There are five reasons that TiVo might be worth a look:

  • Big, fast growing market. TiVo estimates that between 25 million and 30 million households had DVRs in 2008 and that number could double in 2009. Furthermore, the number of DVRs per household is growing from one to three. That growth results from the realization that DVRs let people control when they watch shows and skip the advertisements. DVR growth also springs from the way cable and satellite companies have been using DVRs to compete with each other.
  • Improved cash flow. TiVo's earnings before interest, depreciation, taxes, and amortization (EBITDA) has risen over the last several years to $29 million in its most recent fiscal year because it is spending its advertising dollars more wisely -- this means its subscriber acquisition costs have fallen from $21 million to $6 million in the quarter ending October 2008.
  • Software-DVR partnerships. TiVo is rolling out a new software-based DVR in partnership with cable companies like Comcast Corporation (NYSE: CMCSA). In this program, a Comcast subscriber can order the software to enable DVR functionality through Comcast and received a remote control in the mail a few days later. This is high margin business for TiVo because it doesn't need to build the DVR box.
  • Potential revenues for new kinds of advertising. TiVo is working on new kinds of interactive advertising to make up for the ones that DVR owners currently skip. For example, it will supply videos of the latest model BMW which it anticipates some viewers who like these vehicles will be happy to watch.
  • Possible cash settlement on patent litigation. TiVo has already received $105 million from patent litigation with Dish Networks (NASDAQ: DISH). In February, TiVo expects Dish to appear at a court hearing where it will present a "workaround" -- a technology that it believes does not infringe on TiVo's patent. Depending on what happens there, TiVo could get an injunction enforced against Dish which might add $60 to $100 million a year in fees from Dish to TiVo to license its technology.
  • Despite these positives, there are other factors to consider.

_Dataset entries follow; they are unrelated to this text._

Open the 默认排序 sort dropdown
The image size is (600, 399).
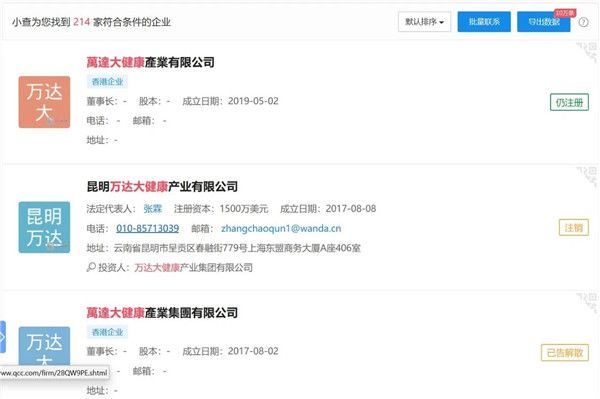[x=424, y=22]
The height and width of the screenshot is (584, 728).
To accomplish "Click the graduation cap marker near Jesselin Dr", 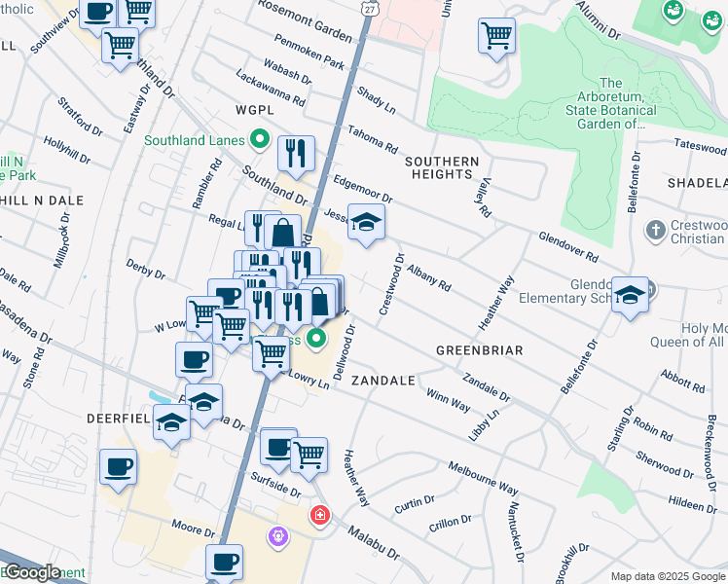I will click(366, 223).
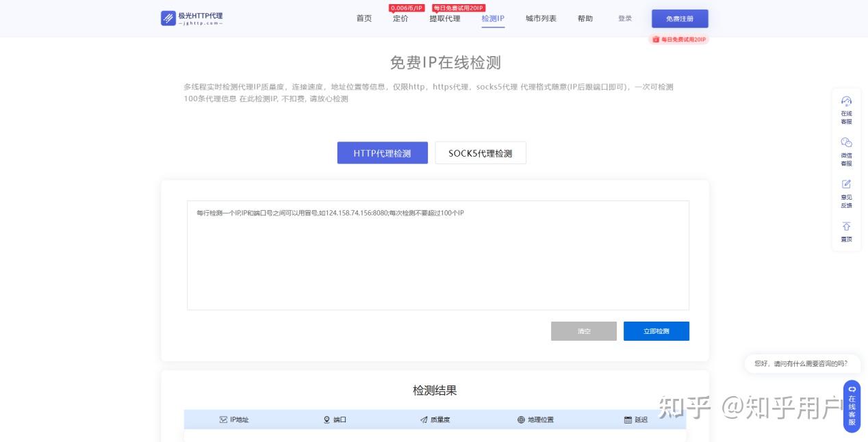This screenshot has height=442, width=868.
Task: Open the 在线客服 sidebar support icon
Action: pos(847,101)
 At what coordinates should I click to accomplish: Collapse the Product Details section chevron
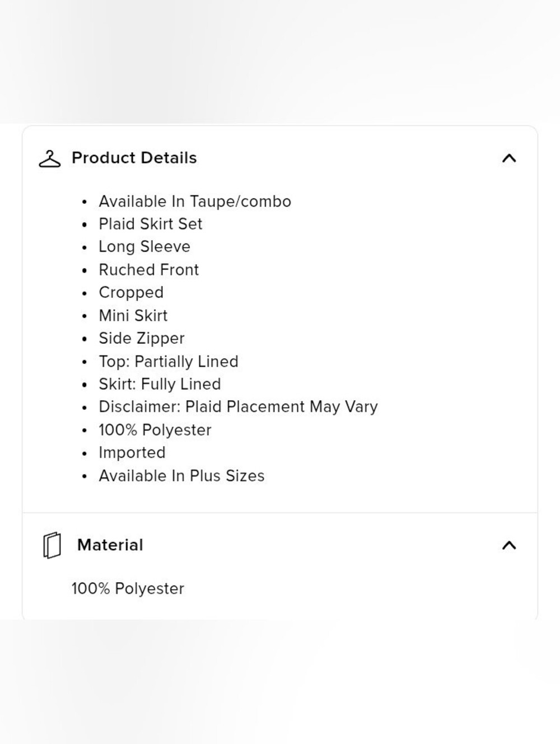coord(509,158)
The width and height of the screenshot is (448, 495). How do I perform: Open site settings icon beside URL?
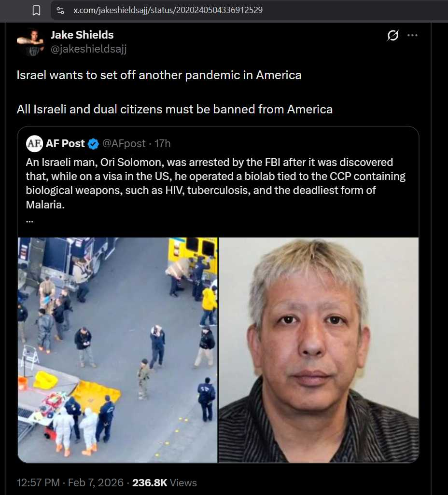[x=60, y=11]
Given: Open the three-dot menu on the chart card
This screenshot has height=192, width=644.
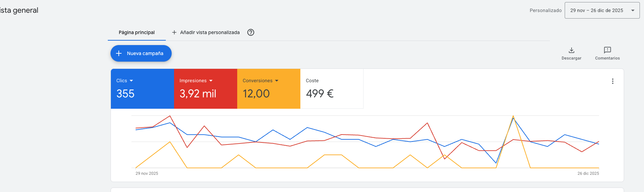Looking at the screenshot, I should coord(612,81).
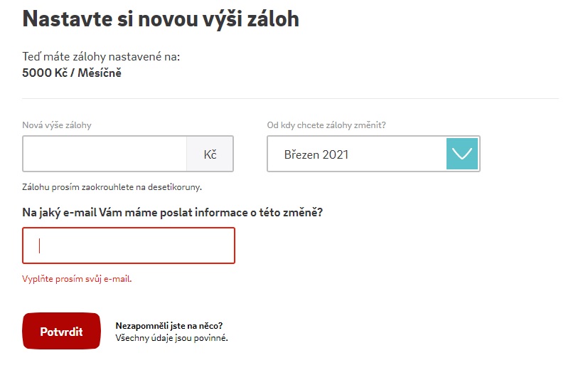The width and height of the screenshot is (588, 385).
Task: Focus the Nová výše zálohy amount field
Action: (x=105, y=154)
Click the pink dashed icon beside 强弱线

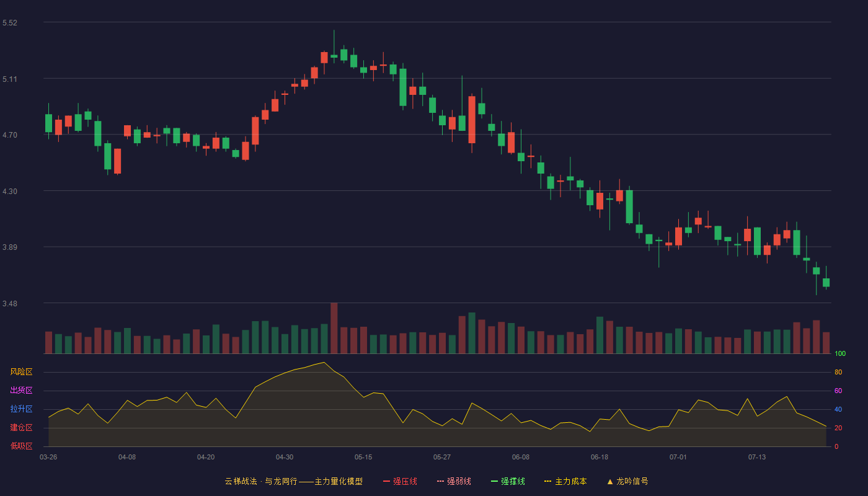441,481
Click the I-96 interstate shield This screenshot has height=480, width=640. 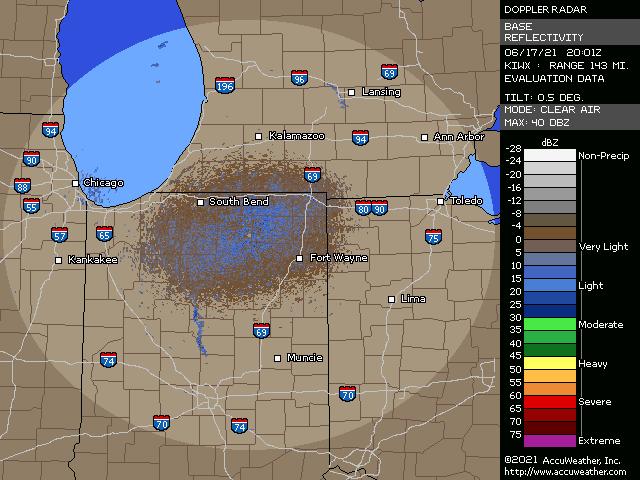pos(299,78)
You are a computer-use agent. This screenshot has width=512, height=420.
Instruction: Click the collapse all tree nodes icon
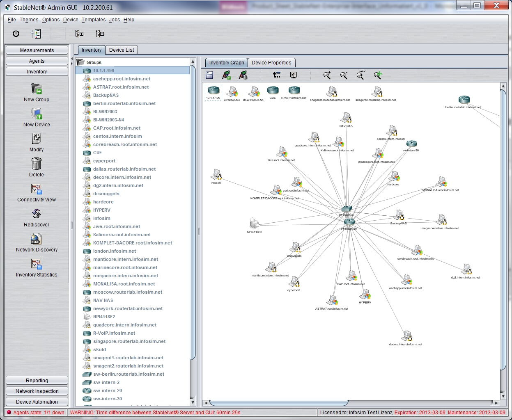(99, 34)
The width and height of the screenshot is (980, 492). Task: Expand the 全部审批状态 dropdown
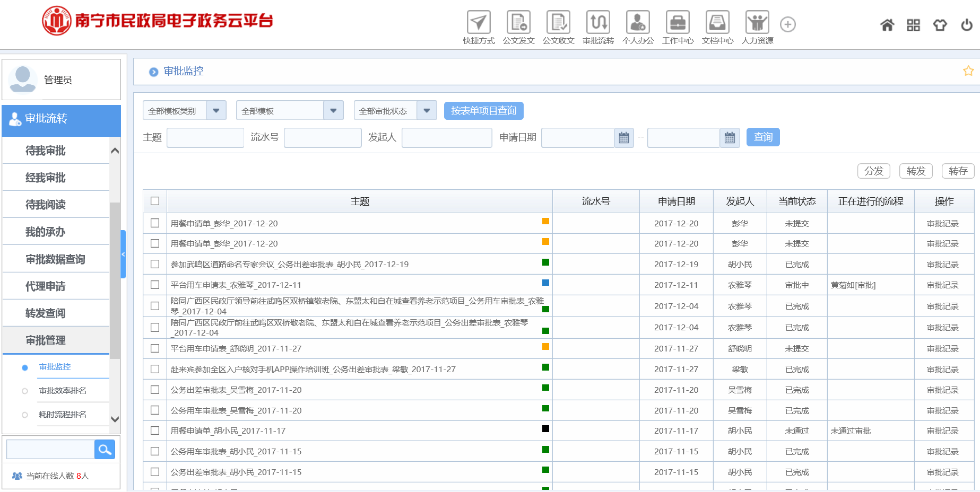[427, 111]
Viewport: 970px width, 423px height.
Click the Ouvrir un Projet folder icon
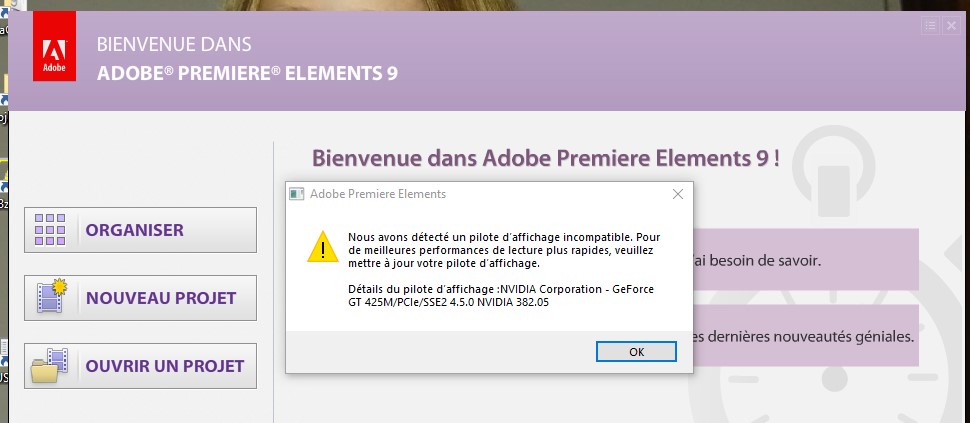(x=50, y=365)

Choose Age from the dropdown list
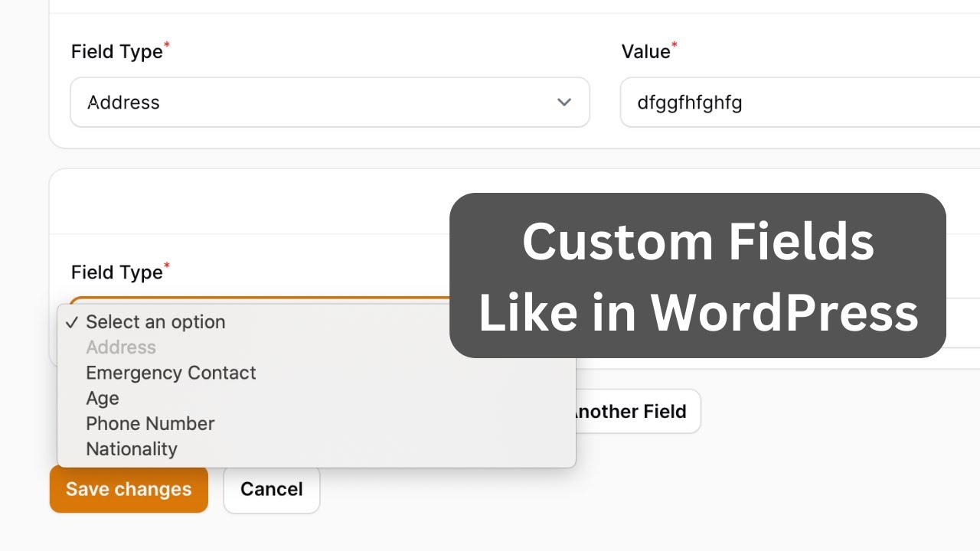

TiVo has lost market share to the cable and satellite companies who offer for free -- or at a very low price -- a stripped down DVR. But TiVo believes that it will regain market share through those software-DVR partnerships. It also thinks that with the growing number of content sources -- up to 300 cable channels, 12,000 movies available through its Netflix, Inc. (NASDAQ: NFLX) partnership and so on -- that TiVo's search function does a much better job than competitors of helping consumers organize their content.

    Assuming forecasts are correct, TiVo is expected to lose 4 cents a share in its fiscal year (FYE) ending January 2009 and 6 cents a share for the FYE January 2010. The stock -- which has been up 1% in the last year during which time the S&P 500 fell about 38% -- has held up relatively well. And the stock is up 34.3% in the last three months.

    But with losses forecast for the next year, the question for investors is whether that recent burst in stock price reflects the five positives or whether they will yield future positive surprises that will boost TiVo stock even further.

    Peter Cohan is President of Peter S. Cohan & Associates. He also teaches management at Babson College. Portfolio recently published his eighth book, You Can't Order Change: Lessons From Jim McNerney's Turnaround at Boeing. He has no financial interest in the securities mentioned.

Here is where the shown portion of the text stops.